The industrial look doesn’t have to be cold. Textures, houseplants and an abundance of natural light give this Berlin apartment a sunny disposition
Houseplants, texture and natural light warm the hard edges of this industrial Berlin home
THE COUPLE EMBRACED THE STRIPPED-BACK STYLE OF THIS CONCRETE SPACE AND PERSONALISED IT WITH THEIR LOVE OF ARTISANAL OBJECTS
Jochen Pohlmann and Mathias Riedel exchanged their comfortable Hamburg home for this rented industrial shell in Berlin and instantly embraced its stripped-back style. Their new home is encased in concrete, with exposed steel columns standing sentry throughout. But the atmosphere here is ethereal rather than cold: abundant natural light dissolves the apartment’s hard industrial edges and large glazed doors offer glimpses of the terrace and treetops beyond.
Jochen, a fashion stylist, was drawn to this building by the combination of materials that had been used in its construction. ‘It is nothing more than what it claims to be,’ he says, ‘a piece of nature consisting of cement, sand and water’. His partner Mathias was happy to take a back seat during the design process – even when Jochen made the decision to leave the concrete walls, floors and ceiling as he found them. The partitions in the bathroom and guest cloakroom have been painted grey and white, with darker tones of charcoal grey and black used to frame the kitchen, living area and bedroom. Elsewhere, Jochen has added his own materials to the mix: the plywood cabinetry in the kitchen, for instance, is custom-made.

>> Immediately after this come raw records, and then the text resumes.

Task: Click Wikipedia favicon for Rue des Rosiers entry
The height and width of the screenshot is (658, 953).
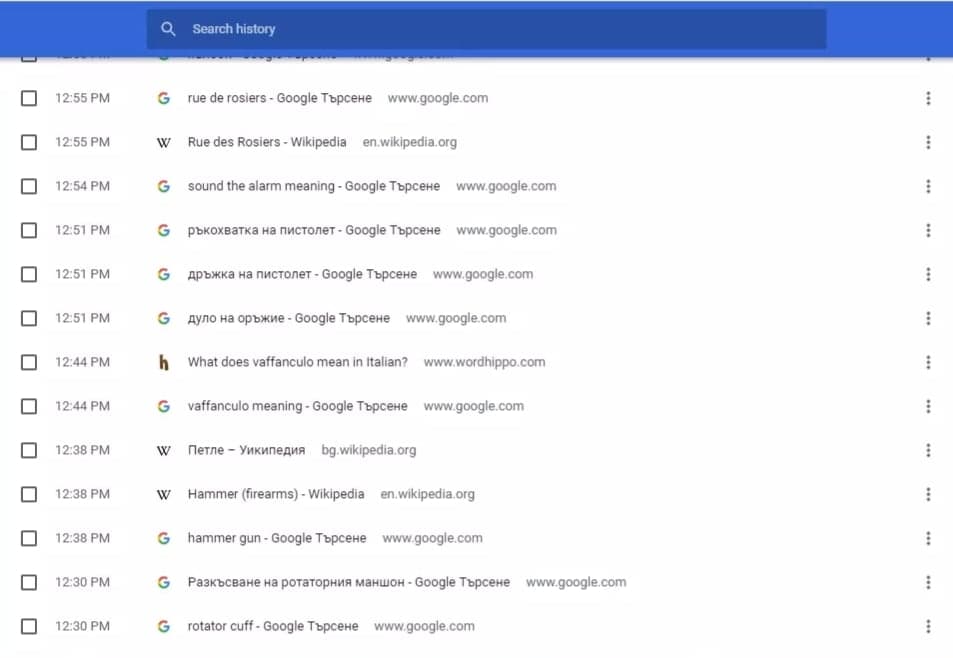Action: (x=164, y=142)
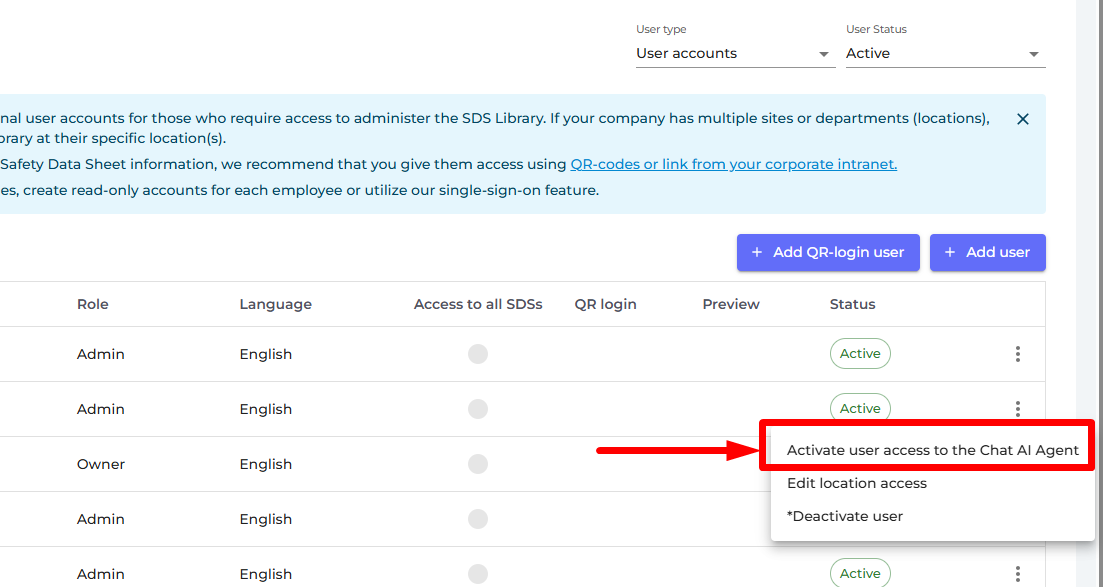This screenshot has width=1103, height=587.
Task: Open three-dot menu for first Admin row
Action: (x=1017, y=354)
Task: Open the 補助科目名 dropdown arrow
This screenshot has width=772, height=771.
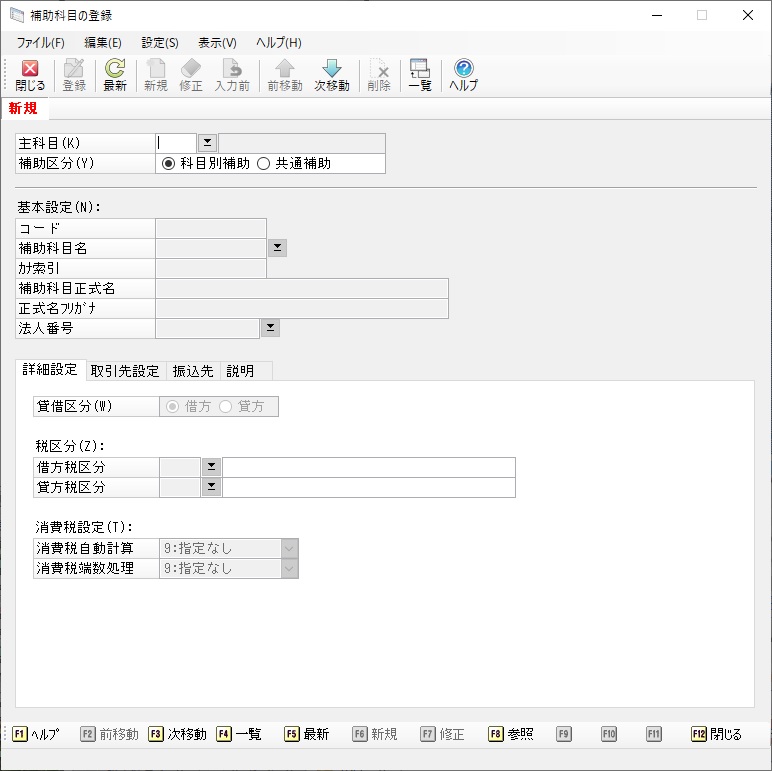Action: pyautogui.click(x=277, y=247)
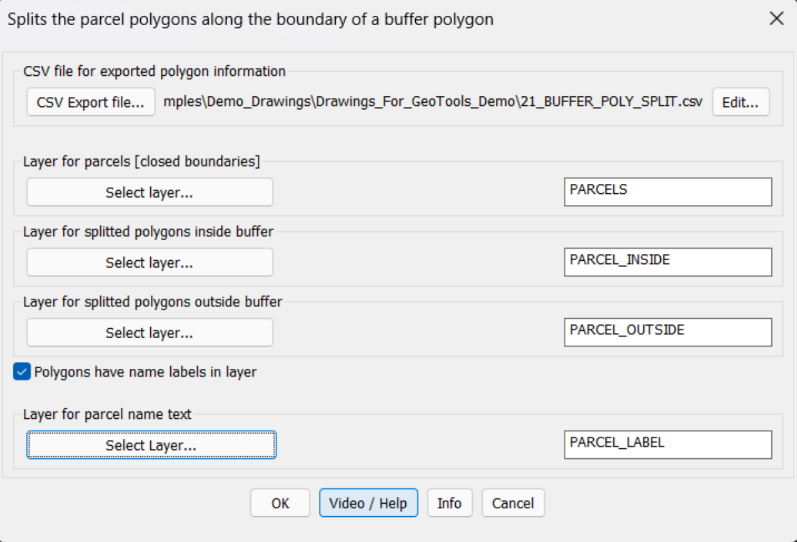Image resolution: width=797 pixels, height=542 pixels.
Task: Click the CSV Export file button
Action: click(x=90, y=102)
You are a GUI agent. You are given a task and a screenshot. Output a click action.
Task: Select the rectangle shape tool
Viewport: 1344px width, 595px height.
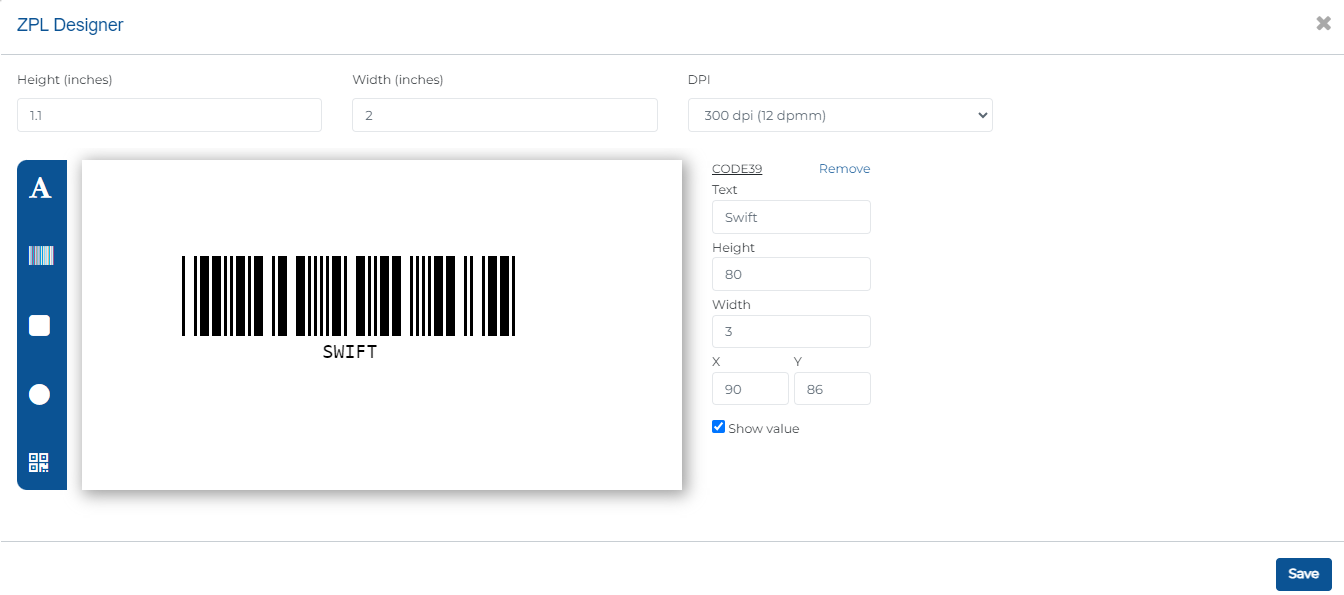pos(40,325)
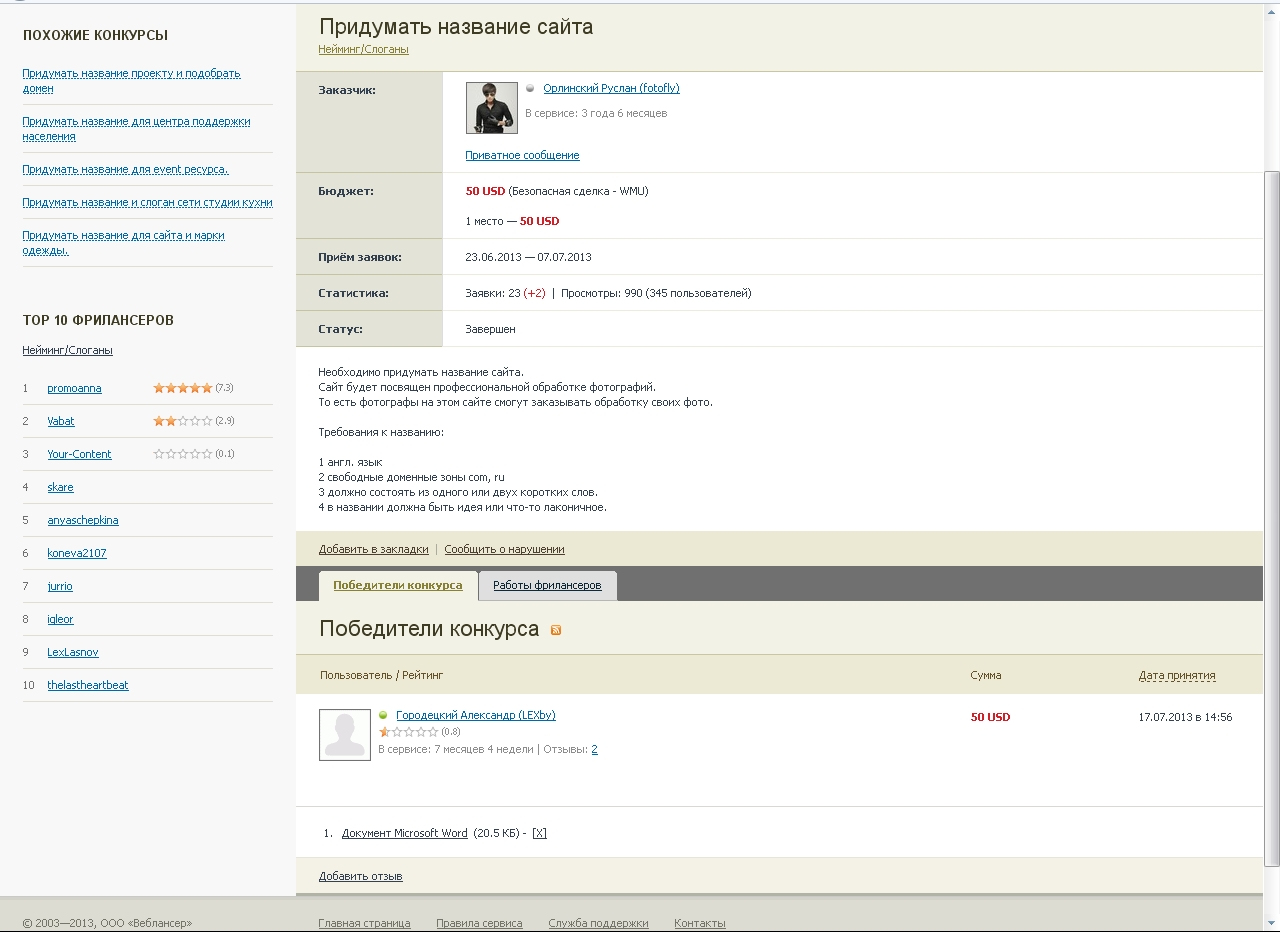Click winner's blank avatar placeholder image
Screen dimensions: 1280x932
point(345,735)
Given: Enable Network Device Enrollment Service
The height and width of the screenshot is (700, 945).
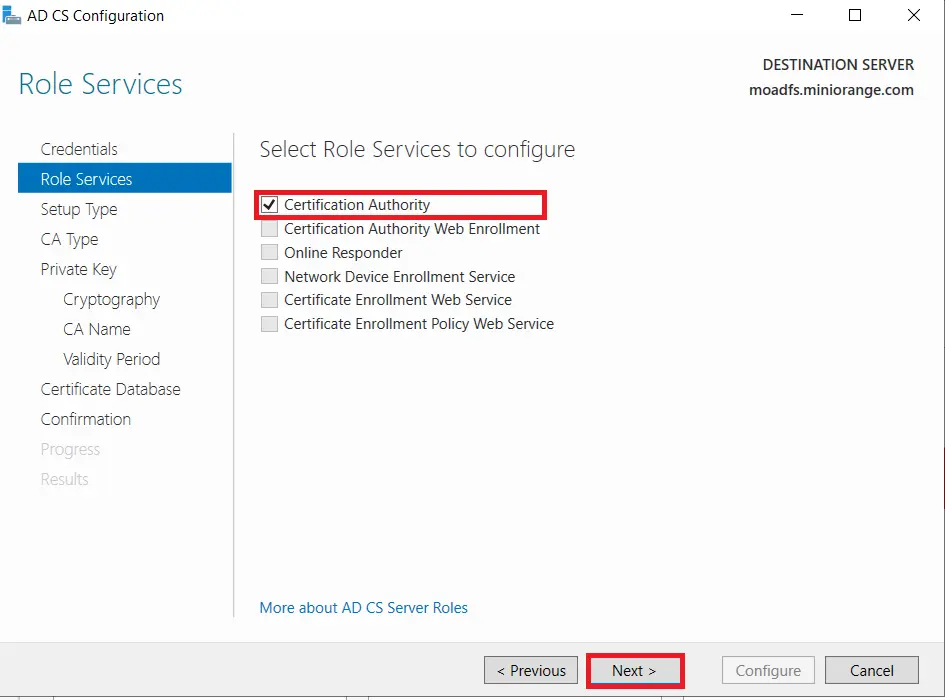Looking at the screenshot, I should [268, 276].
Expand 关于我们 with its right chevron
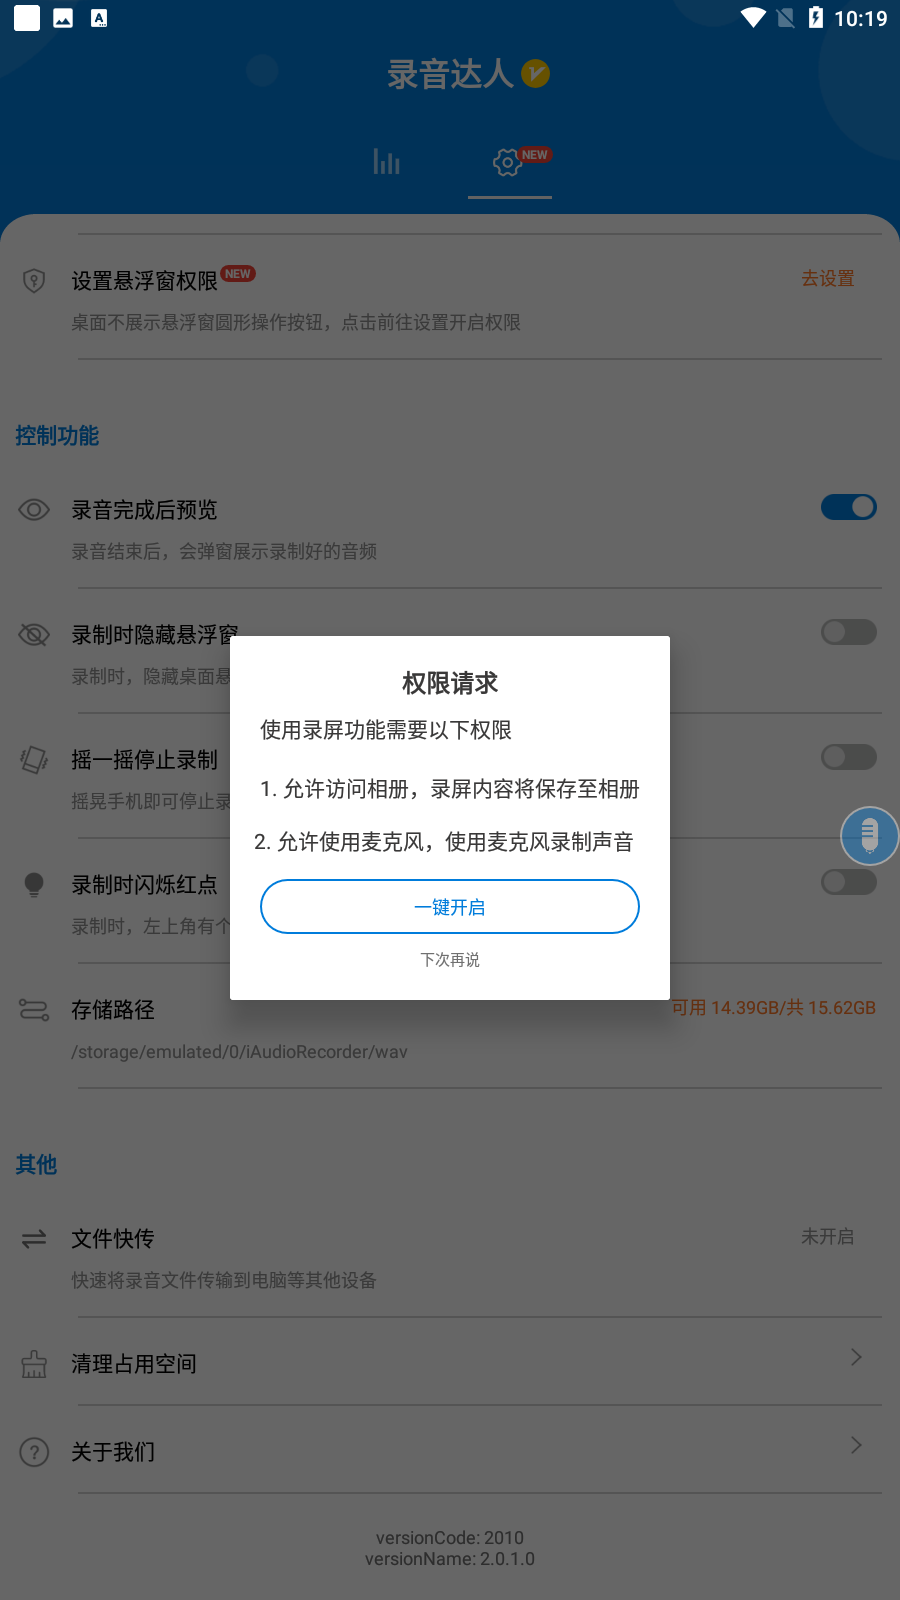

Much of the furniture in the apartment came from the couple’s old flat in Hamburg, and is arranged with treasures that Jochen finds when travelling for work. He has been known to drag entire suitcases full of china from one continent to the next – an insane amount of plates and bowls. Handmade clay teapots (some of them very old) decorate the open shelving units. Both he and Mathias have a passion for artisanal craftsmanship, yet their collections do not overwhelm this home. ‘Less is more,’ says Mathias, whose influence clearly curbs his partner’s enthusiasm for acquiring new objects. ‘ We negotiate about what is displayed each time Jochen brings something home,’ he adds.